We observed this bug on our 3rd-party wiki.
Steps to Reproduce:
1. Create a page named "New York, NY" i.e. https://www.example.com/wiki/New_York,_NY
2. Generate XML sitemap (`php maintenance/generateSitemap.php`)
3. Submit XML sitemap to Google via Google Search Console (https://www.google.com/webmasters/)
4. Wait (~days) for Google to crawl the sitemap
5. Google Search Console, under Crawl Errors, will report that it could not find the page "/wiki/New_York" -- note it's missing the ",_NY" portion of the URL. The sitemap is correct, but Google is choking on the comma.
Actual Results:
Google Search Console reports a missing page "/wiki/New_York".
Expected Results:
Googlebot should correctly find the page /wiki/New_York,_NY.
Here are other persons experiencing the same issue on non-MediaWiki sites:
https://webmasters.stackexchange.com/questions/77283/sitemap-xml-generates-404s-for-urls-with-single-quotes-and-commas
https://productforums.google.com/forum/#!topic/webmasters/khrOfwjvP5Q
This is arguably a Googlebot defect. However, to be inclusive of the widest possible number of articles being crawled, MediaWiki could be altered to escape the comma.

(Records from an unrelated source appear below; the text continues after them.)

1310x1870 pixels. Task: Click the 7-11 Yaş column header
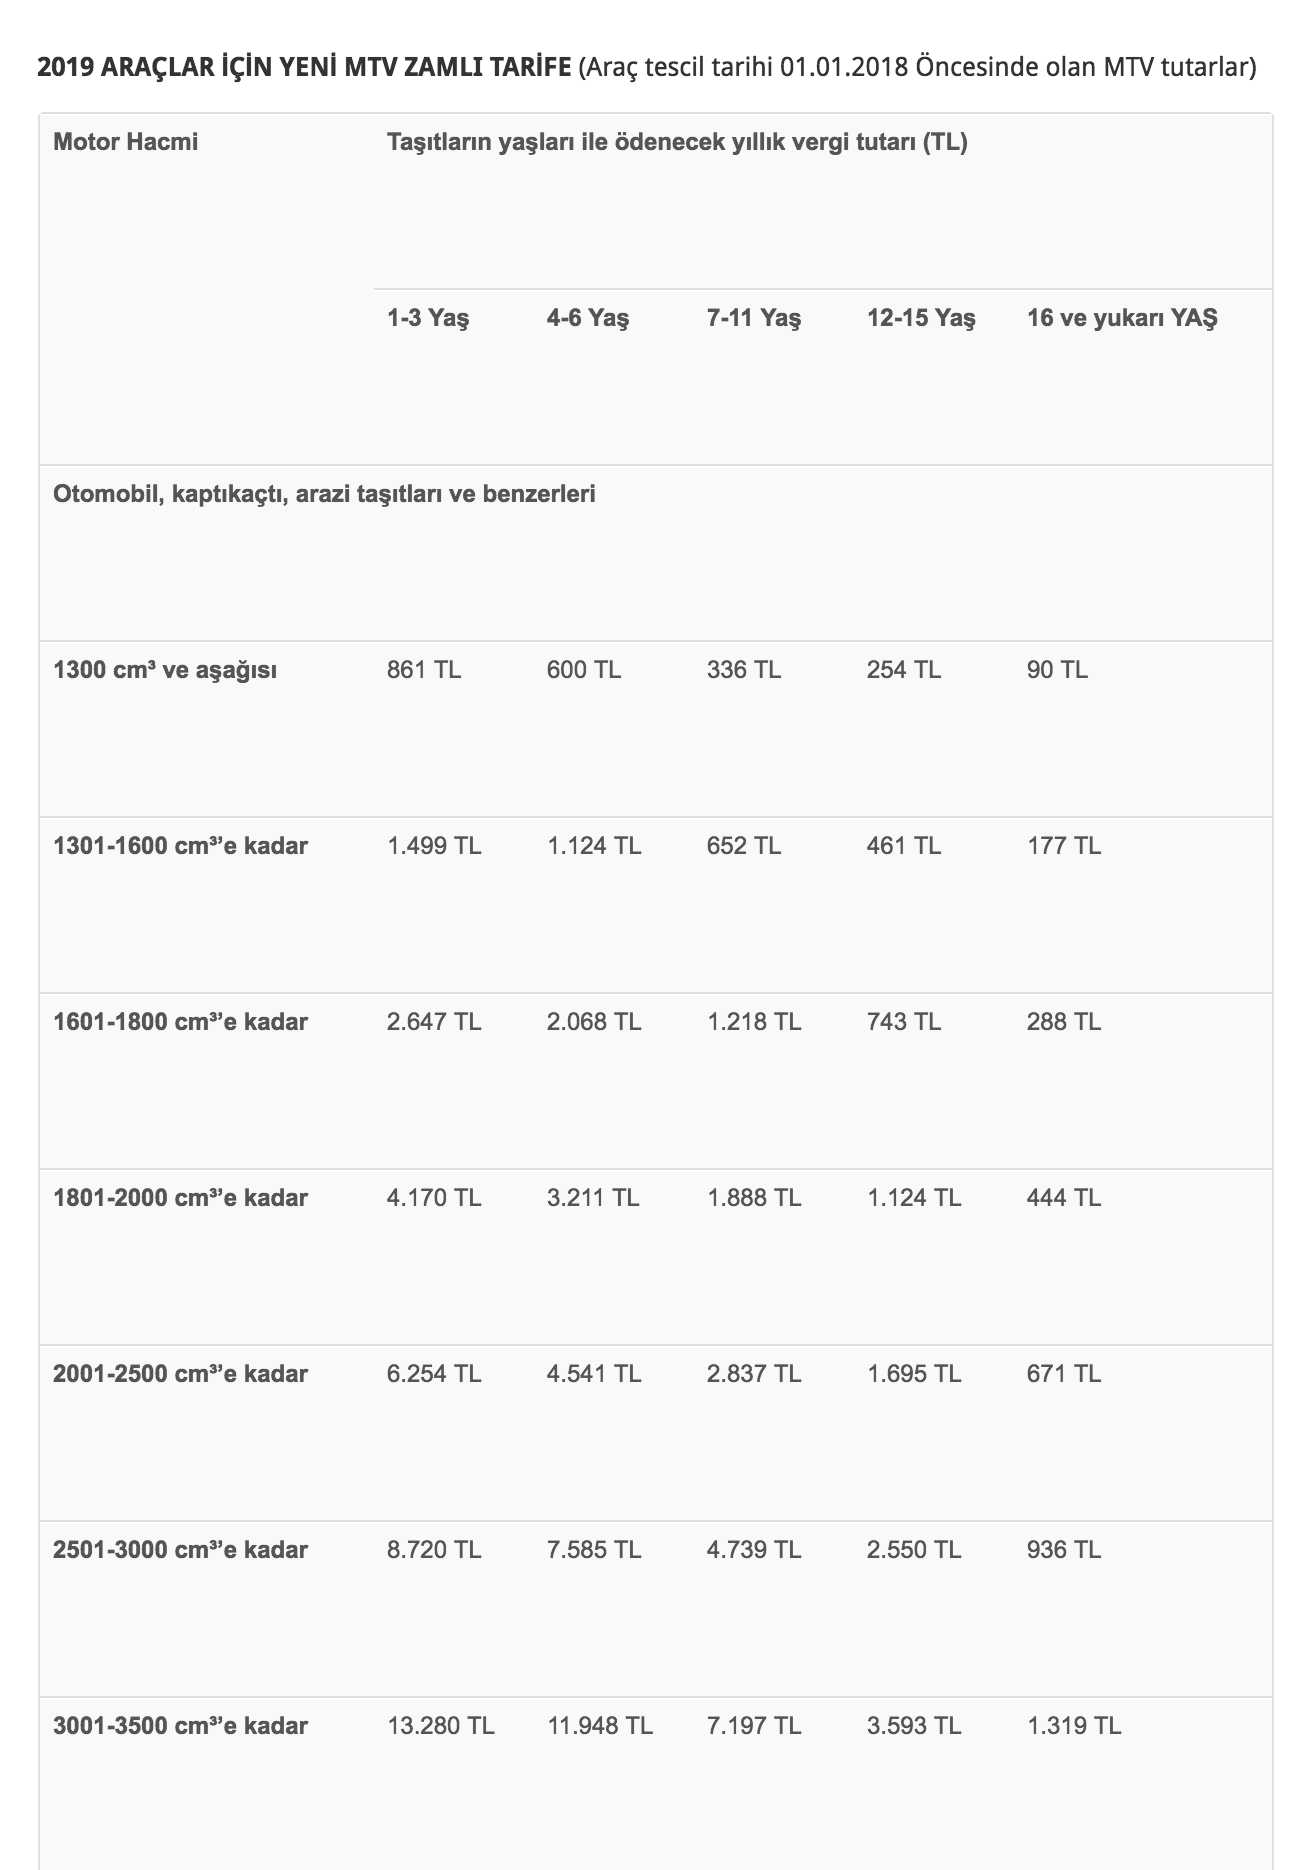tap(754, 319)
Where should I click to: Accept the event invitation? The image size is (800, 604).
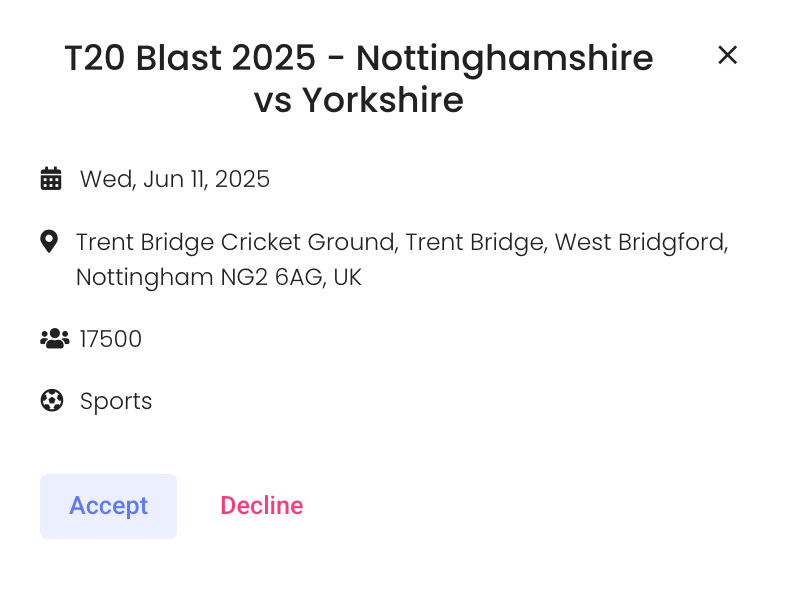[108, 506]
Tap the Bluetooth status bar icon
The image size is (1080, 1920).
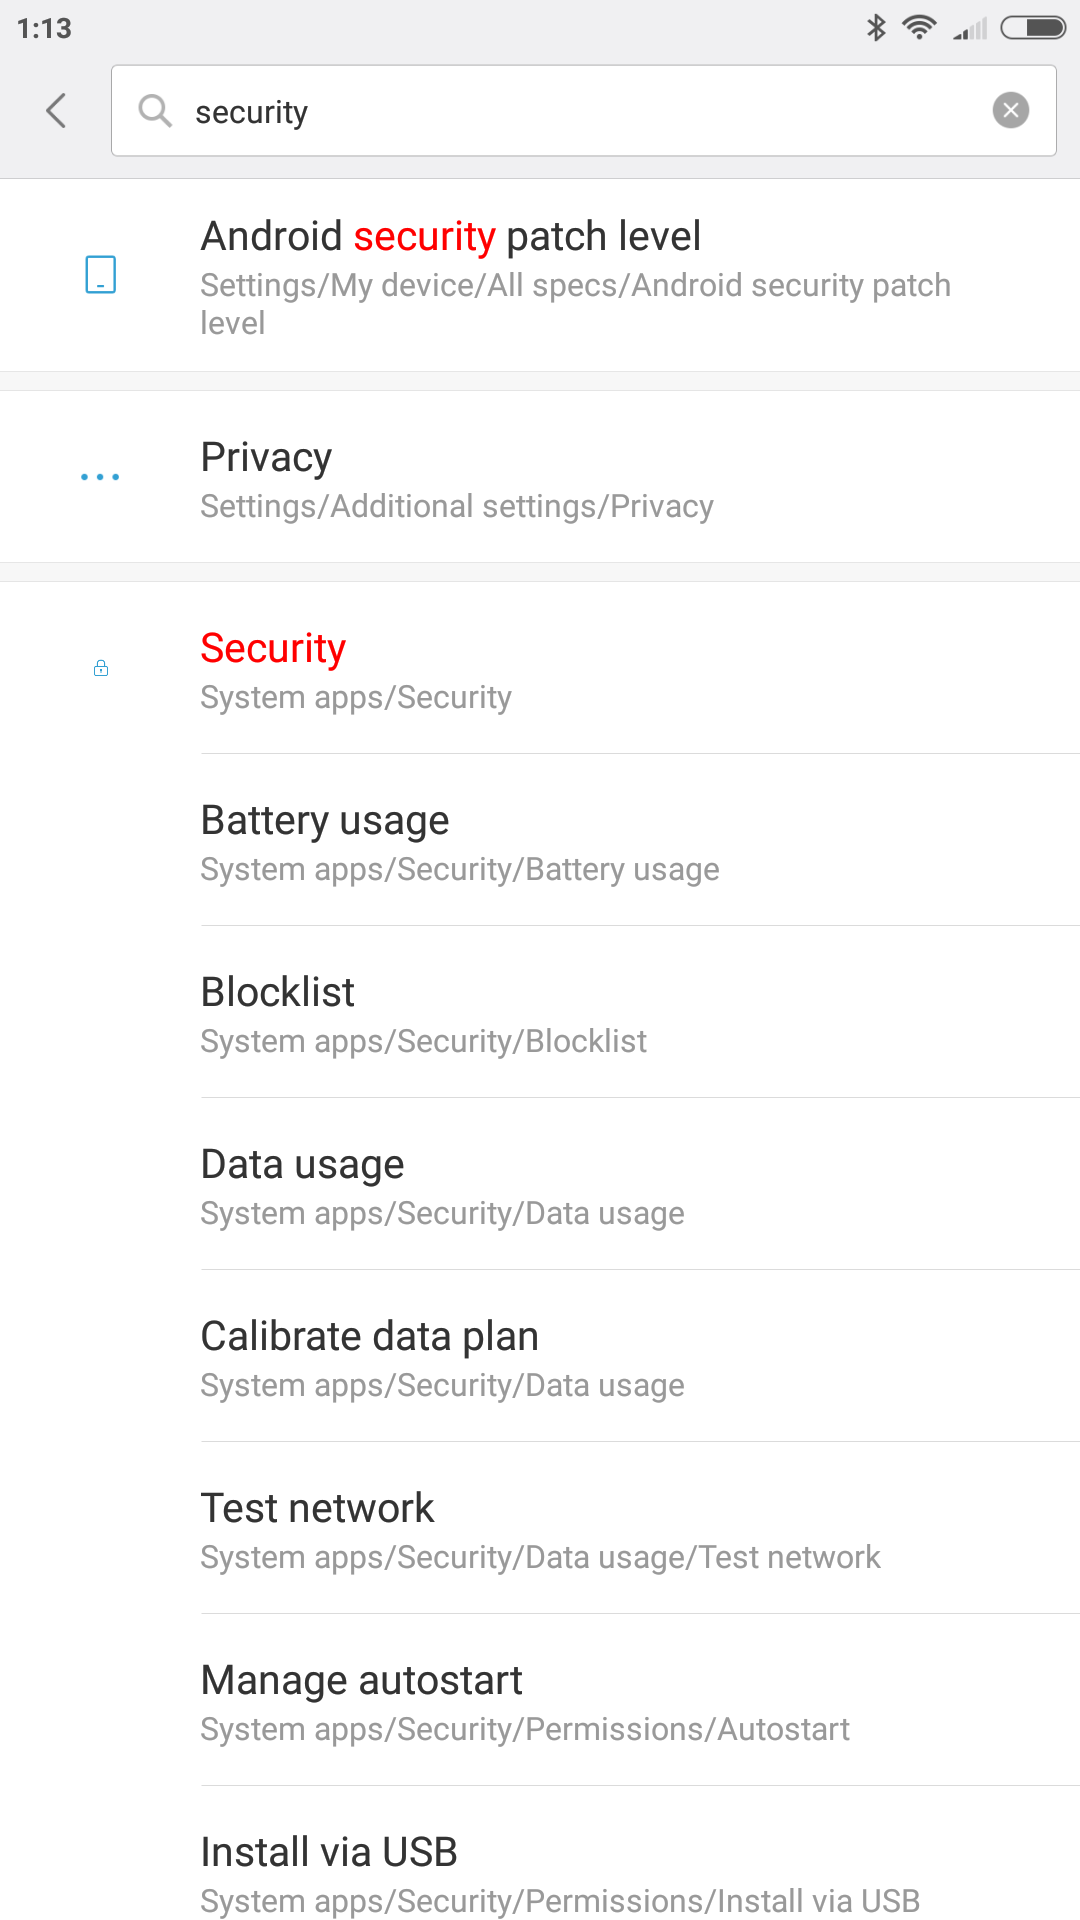point(876,28)
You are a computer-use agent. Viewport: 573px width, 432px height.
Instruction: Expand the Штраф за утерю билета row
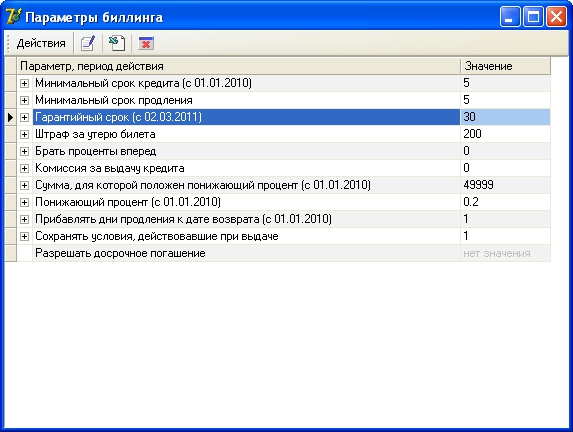24,134
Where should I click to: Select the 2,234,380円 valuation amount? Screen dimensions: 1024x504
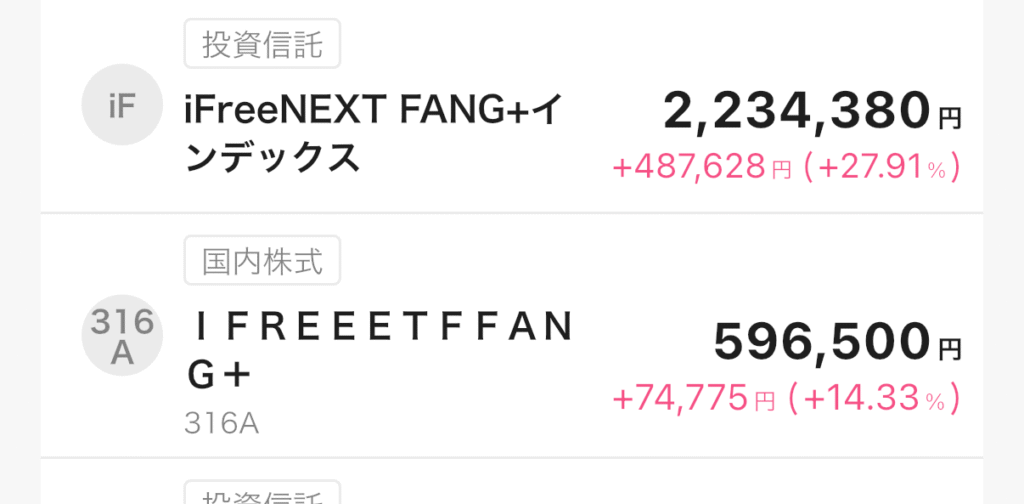(x=796, y=111)
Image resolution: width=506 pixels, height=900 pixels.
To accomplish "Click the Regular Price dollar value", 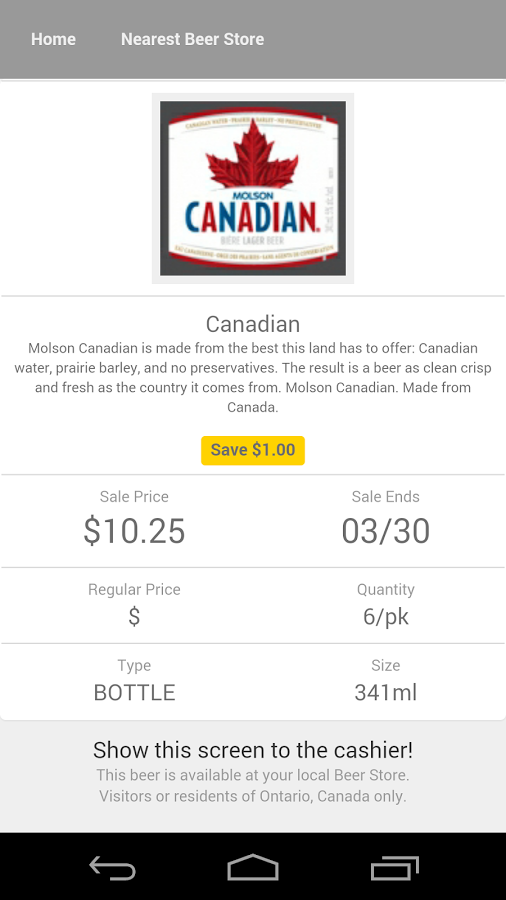I will coord(134,616).
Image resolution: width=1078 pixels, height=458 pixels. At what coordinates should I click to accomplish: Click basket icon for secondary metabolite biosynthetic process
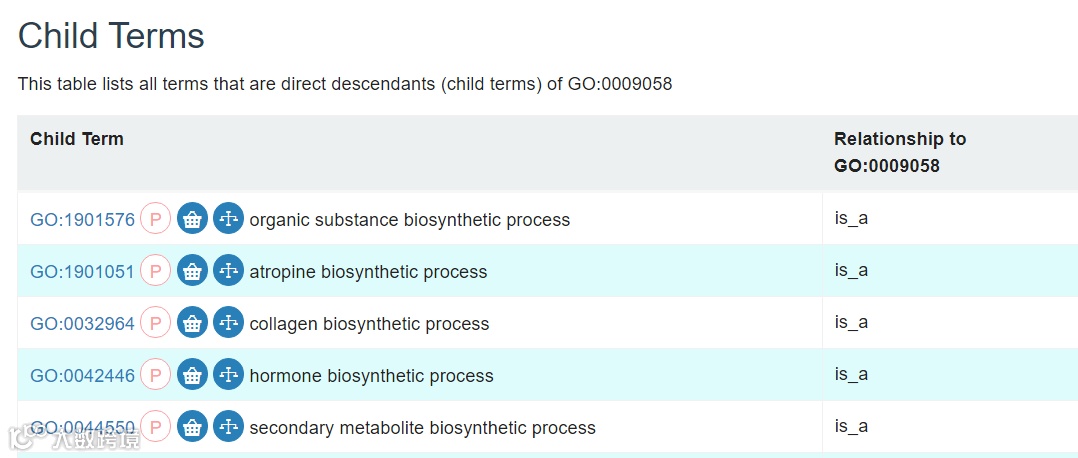[x=192, y=427]
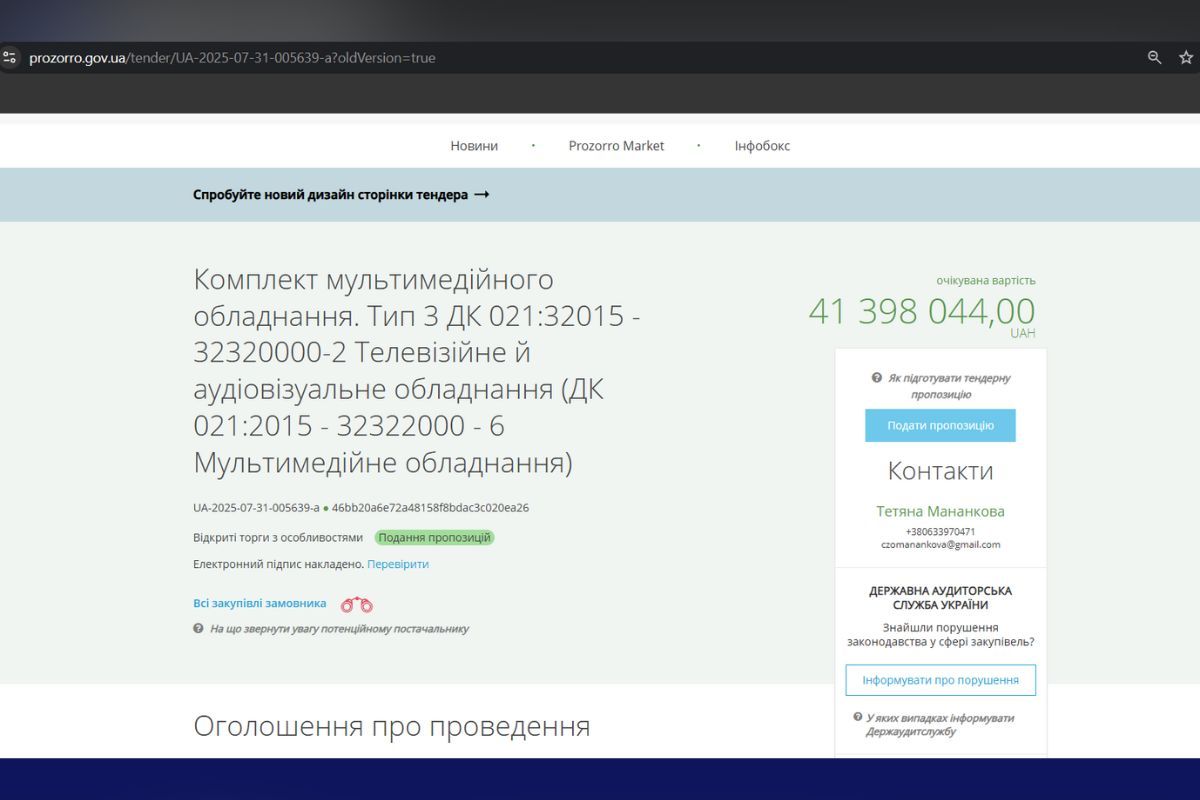
Task: Click the help icon before "На що звернути увагу потенційному постачальнику"
Action: click(x=200, y=629)
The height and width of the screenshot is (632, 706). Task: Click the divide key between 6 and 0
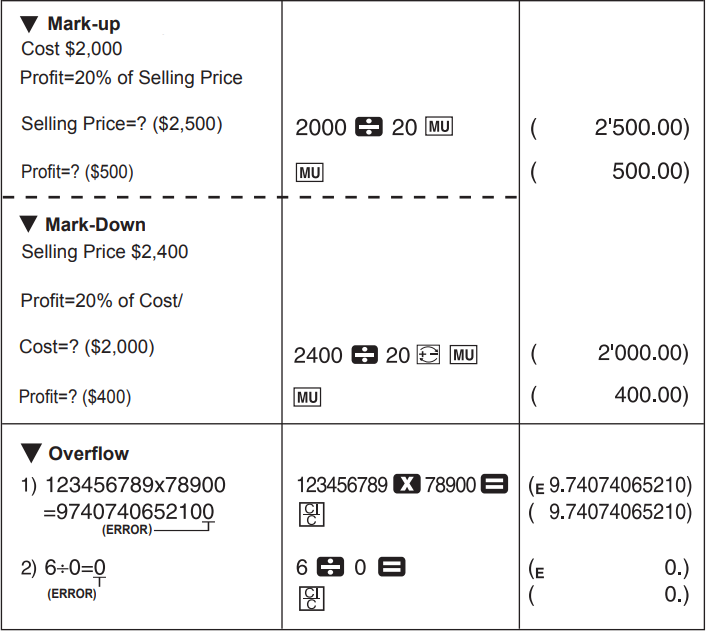(331, 568)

By the way, this does not appear to be related to T36666, which introduced HTML entity escaping for sitemap URLs via `htmlspecialchars()`. Our issue, on the other hand, should be fixed by URL encoding, not by HTML entity escaping.
Here is our simple workaround. We added the following code to `LocalSettings.php` which replaces each comma with `%2C`:
```
if (class_exists('GenerateSitemap')) {
$wgHooks['GetCanonicalURL'][] = 'myGetCanonicalURL';
function myGetCanonicalURL($title, &$url, $query) {
$url = str_replace(',', '%2C', $url);
}
}
```